The forest has managed to conduct pile burns around Dolores, but conditions have likewise prevented the U.S. Forest Service from carrying out large-scale prescribed fires.

“It’s not safe with all the wind that we’ve had, and it’s gotten dry,” Owen said. “(Forest managers’) No. 1 concern is public safety and firefighter safety.”

Teams regularly test vegetation for moisture, weighing and cooking samples in ovens to calculate the moisture stored within the plants, Harms said.

If Durango and the region get rain, crews will have a chance to do Animas City Mountain and other prescribed burns. But with less than two weeks left within the current window, weather forecasts do not point to improving conditions.

The National Weather Service forecasts slight chances of precipitation in Durango on Tuesday and Wednesday with temperatures increasing throughout the week and reaching 80 degrees Saturday. AccuWeather’s 10-day forecast for Durango shows warm and dry weather.

A map of the Bureau of Land Management’s prescribed burn planned for this spring on Animas City Mountain. (Courtesy of Bureau of Land Management, Tres Rios Field Office)

“It just depends on how much moisture we’re getting, and it doesn’t sound like there’s a whole lot,” Harms said.

With unfavorable conditions likely to persist, Harms said the BLM would pivot to other prescribed burns at higher elevations or in areas with better conditions. The West Dolores Rim area near Egnar on the border between San Miguel and Dolores counties and Sims Mesa near Montrose are two areas the agency is considering targeting.

If the BLM and Forest Service are unsuccessful in their spring burns, the agencies will then look to the fall to potentially complete some of the burns, Harms and Owen said.

Burning Animas City Mountain in the fall would have at least one advantage. The BLM has divided Animas City Mountain into seven “burn units,” but it was not going to burn the two most northern units this spring to protect peregrine falcons and other nesting birds.

Conducting the burn in the fall would allow the BLM to also treat the two units.

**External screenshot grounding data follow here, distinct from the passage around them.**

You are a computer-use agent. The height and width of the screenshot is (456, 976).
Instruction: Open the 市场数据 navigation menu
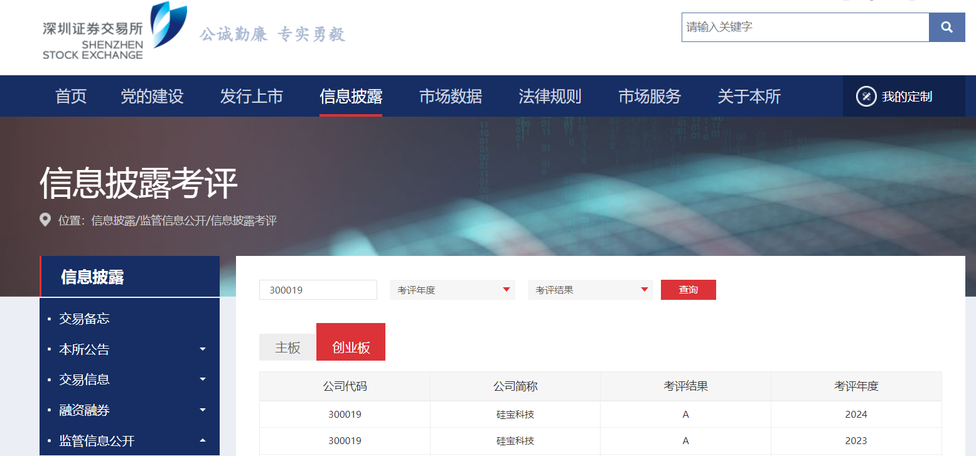coord(450,97)
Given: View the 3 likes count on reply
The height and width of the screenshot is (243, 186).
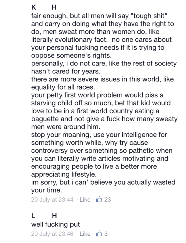Looking at the screenshot, I should tap(106, 234).
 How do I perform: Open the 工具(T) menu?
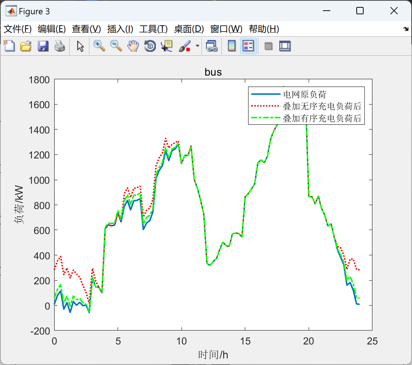pos(154,29)
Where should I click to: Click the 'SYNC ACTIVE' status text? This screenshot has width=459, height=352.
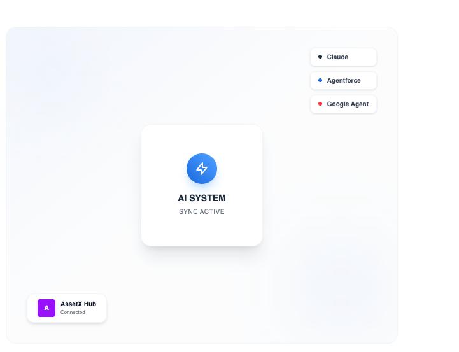[202, 211]
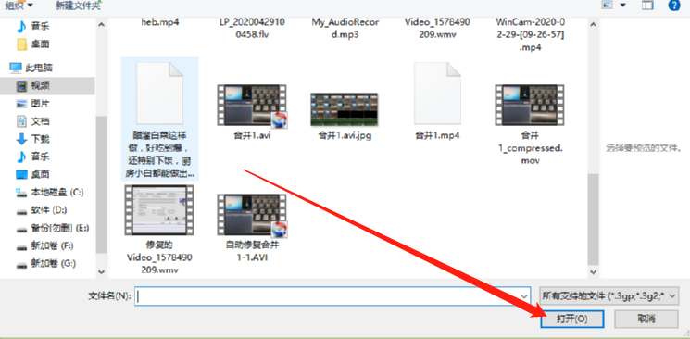The image size is (690, 339).
Task: Toggle the preview pane icon
Action: coord(647,6)
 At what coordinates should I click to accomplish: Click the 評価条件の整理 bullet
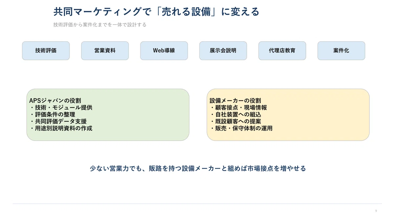point(53,114)
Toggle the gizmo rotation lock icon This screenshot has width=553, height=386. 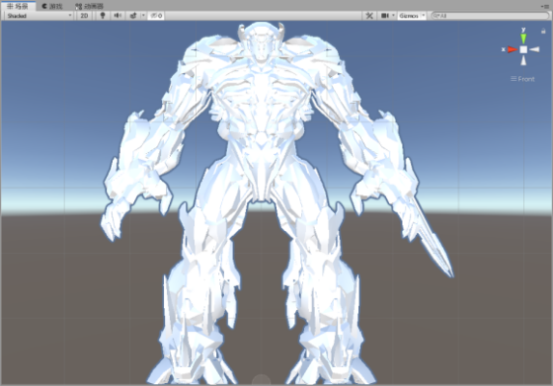543,32
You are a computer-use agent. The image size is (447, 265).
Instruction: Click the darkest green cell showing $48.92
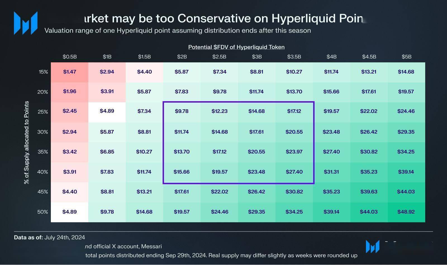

But the agency could also run into challenges if wildfires this summer strain firefighting resources.

“In the fall, we’ll look at (Animas City Mountain), it just depends on once again conditions and then availability,” Harms said. “If we’re busy nationally, we might not have a whole lot of resources locally.”

If the fall does not work, the BLM will then turn to next spring.

A similar pattern of postponement has emerged for some of San Juan National Forest’s prescribed burns in recent years.

“Some of the prescribed burns have been on the books for a couple of years just because of weather conditions, staffing and safety,” Owen said.

However, this year’s delays have benefited the Forest Service by allowing San Juan National Forest to send support to early season wildfires in New Mexico and Arizona.

While the BLM still plans to tackle the prescribed burn on Animas City Mountain, environmental conditions will always outweigh the agency’s schedule.

“It all comes down to the prescription. If we’re not within those parameters, we just can’t burn,” Harms said. “We want to meet our objectives and keep the public safe, too.”